Dietary Habits Contributing to Breast Cancer Risk Among Iranian Women

  • Mobarakeh, Zahra Sheikhi (Department of Cancer Quality of Life, Breast Cancer Research Center, ACECR) ;
  • Mirzaei, Khadijeh (Department of Community Nutrition, School of Nutritional Sciences and Dietetics, Tehran University of Medical Sciences) ;
  • Hatmi, Nadia (Department of Social Medicine, School of Medicine, Tehran University of Medical Sciences) ;
  • Ebrahimi, Mandana (Department of Cancer Quality of Life, Breast Cancer Research Center, ACECR) ;
  • Dabiran, Sohaila (Department of Social Medicine, School of Medicine, Tehran University of Medical Sciences) ;
  • Sotoudeh, Gity (Department of Community Nutrition, School of Nutritional Sciences and Dietetics, Tehran University of Medical Sciences)
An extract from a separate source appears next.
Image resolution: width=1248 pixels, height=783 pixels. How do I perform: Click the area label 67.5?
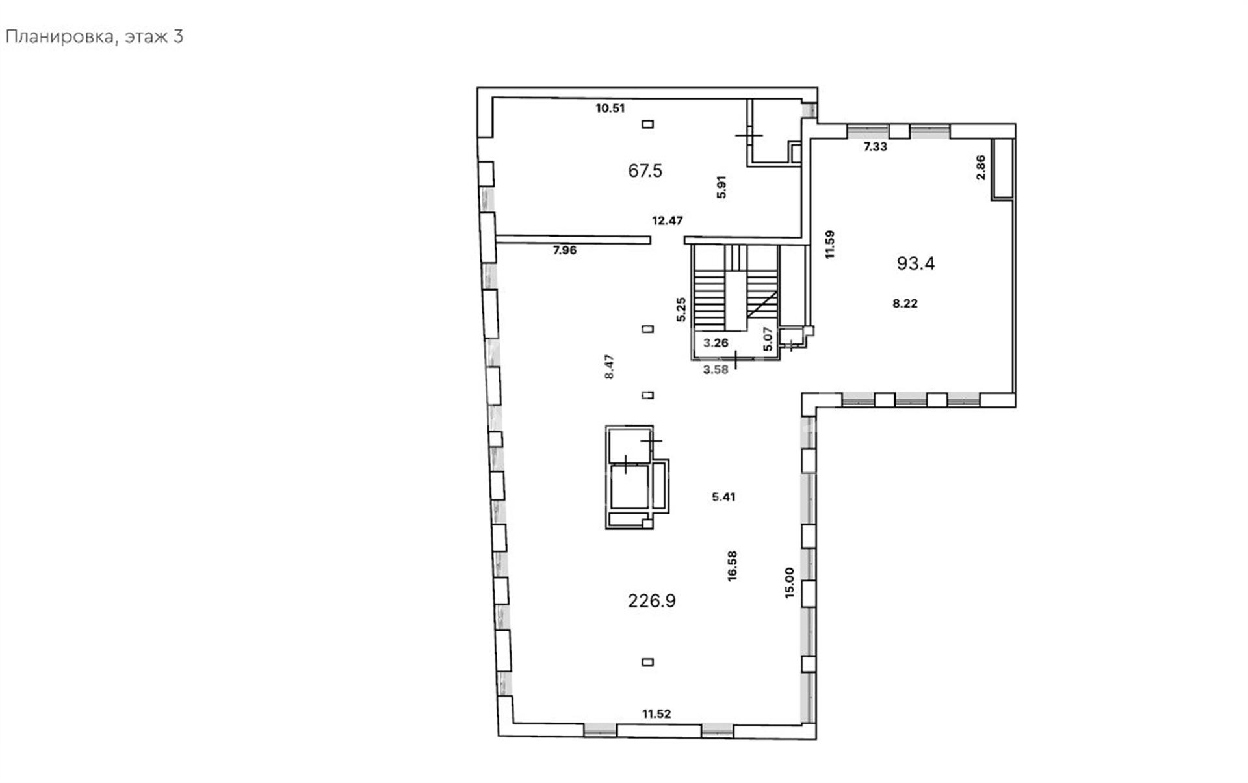pyautogui.click(x=645, y=170)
  • Published : 2014.11.28


Background: The aim of this study was to investigate demographic features, dietary habits, and some possible risk factors for being susceptible to breast cancer in Iranian women. Materials and Methods: A study of dietary habits and breast cancer was conducted among 53 Iranian women with histological confirmed disease and 40 matched controls. A dietary habits questionnaire was used to evaluate the pattern of selected food intakes. The risk of cancer was analyzed after adjustment for confounding factors. Age, weight, body mass index (BMI), waist circumference, educational status, parity, lactation, marital status, menopause, history of estrogen therapy, and family history of breast disease or cancer were assessed among participants. Special attention was given to the relationship between consumption of high fat meat, milk, yogurt and cheese as well use of frying oils for frying foods, use of olive/liquid oils for cooking, removing fat from meat and poultry, removing chicken skin and not use of mayonnaise as salad dressing and the risk of breast cancer. Moreover, salad, vegetable and fruit consumption, and eating outdoors owere investigated. Results: Our results revealed significant lower education and higher BMI and waist circumference levels in patients with breast cancer. There was significantly increased breast cancer risk in overweight women in comparison with normal weight (OR=2.91, 95%CI 1.24 to 6.82). High intake of fat dairy products including milk and cheese was found to be a statistically significant factor for increasing breast cancer risk in models adjusting for age, BMI and education. Use of olive/liquid oils for cooking and avoidance of mayonnaise as salad dressing are related to lower risk of breast cancer. The frequency of vegetable and fruit consumption was significantly lower in patients with breast cancer compared to healthy women. Conclusions: Dietary habits might be risk factors for breast cancer among Iranian women. Adoption of a prudent diet could be an appropriate strategy for preventing breast cancer.